━━━━━ Source material

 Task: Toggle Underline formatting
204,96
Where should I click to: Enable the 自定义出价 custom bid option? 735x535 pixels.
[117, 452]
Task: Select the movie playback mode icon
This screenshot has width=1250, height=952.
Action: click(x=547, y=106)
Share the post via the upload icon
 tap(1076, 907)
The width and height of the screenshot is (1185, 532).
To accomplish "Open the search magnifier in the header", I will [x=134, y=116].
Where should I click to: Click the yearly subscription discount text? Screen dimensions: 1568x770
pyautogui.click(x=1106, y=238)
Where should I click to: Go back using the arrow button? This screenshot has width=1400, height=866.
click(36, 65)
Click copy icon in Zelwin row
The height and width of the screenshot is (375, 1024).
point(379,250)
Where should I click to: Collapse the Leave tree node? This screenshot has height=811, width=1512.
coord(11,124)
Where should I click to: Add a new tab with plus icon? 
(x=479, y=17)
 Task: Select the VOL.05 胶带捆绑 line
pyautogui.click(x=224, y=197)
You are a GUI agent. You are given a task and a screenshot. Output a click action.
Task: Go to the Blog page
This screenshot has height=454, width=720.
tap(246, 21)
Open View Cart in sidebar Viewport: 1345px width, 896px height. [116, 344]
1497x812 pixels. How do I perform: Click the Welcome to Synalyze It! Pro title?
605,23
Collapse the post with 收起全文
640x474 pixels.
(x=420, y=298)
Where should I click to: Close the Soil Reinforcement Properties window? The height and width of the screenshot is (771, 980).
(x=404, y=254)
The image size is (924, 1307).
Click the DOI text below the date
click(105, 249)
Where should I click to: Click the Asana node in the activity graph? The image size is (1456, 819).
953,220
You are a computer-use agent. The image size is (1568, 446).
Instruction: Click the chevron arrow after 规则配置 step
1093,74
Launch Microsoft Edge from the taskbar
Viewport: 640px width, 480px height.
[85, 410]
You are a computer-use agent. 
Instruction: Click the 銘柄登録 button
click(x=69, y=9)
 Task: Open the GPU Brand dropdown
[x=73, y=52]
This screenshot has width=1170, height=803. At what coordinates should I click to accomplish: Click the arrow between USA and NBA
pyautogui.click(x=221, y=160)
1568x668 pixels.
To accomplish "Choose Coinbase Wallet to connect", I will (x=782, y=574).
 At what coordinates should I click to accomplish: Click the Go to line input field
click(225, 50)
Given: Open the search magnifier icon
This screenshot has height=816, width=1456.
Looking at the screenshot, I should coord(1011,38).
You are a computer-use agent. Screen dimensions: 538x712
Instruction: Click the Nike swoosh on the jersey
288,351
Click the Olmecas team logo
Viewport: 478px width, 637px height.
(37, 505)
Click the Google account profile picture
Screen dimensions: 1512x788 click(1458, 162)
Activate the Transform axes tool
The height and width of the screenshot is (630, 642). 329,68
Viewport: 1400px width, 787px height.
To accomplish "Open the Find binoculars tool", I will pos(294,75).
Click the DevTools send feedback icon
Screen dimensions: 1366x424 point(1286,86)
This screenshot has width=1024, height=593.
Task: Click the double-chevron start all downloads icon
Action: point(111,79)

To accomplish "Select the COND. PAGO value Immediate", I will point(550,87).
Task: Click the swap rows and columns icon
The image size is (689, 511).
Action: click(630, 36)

━━━━━━━━━━

What to work on:
Copy the material without any changes, beginning at the line containing "Where should I click to: Go" and continuing through the line containing "tap(246, 21)".

The reply:
Where should I click to: Go back using the arrow button? This screenshot has width=1400, height=866.
click(36, 65)
Click copy icon in Zelwin row
The height and width of the screenshot is (375, 1024).
point(379,250)
Where should I click to: Collapse the Leave tree node? This screenshot has height=811, width=1512.
coord(11,124)
Where should I click to: Add a new tab with plus icon? 
(x=479, y=17)
 Task: Select the VOL.05 胶带捆绑 line
pyautogui.click(x=224, y=197)
You are a GUI agent. You are given a task and a screenshot. Output a click action.
Task: Go to the Blog page
This screenshot has height=454, width=720.
tap(246, 21)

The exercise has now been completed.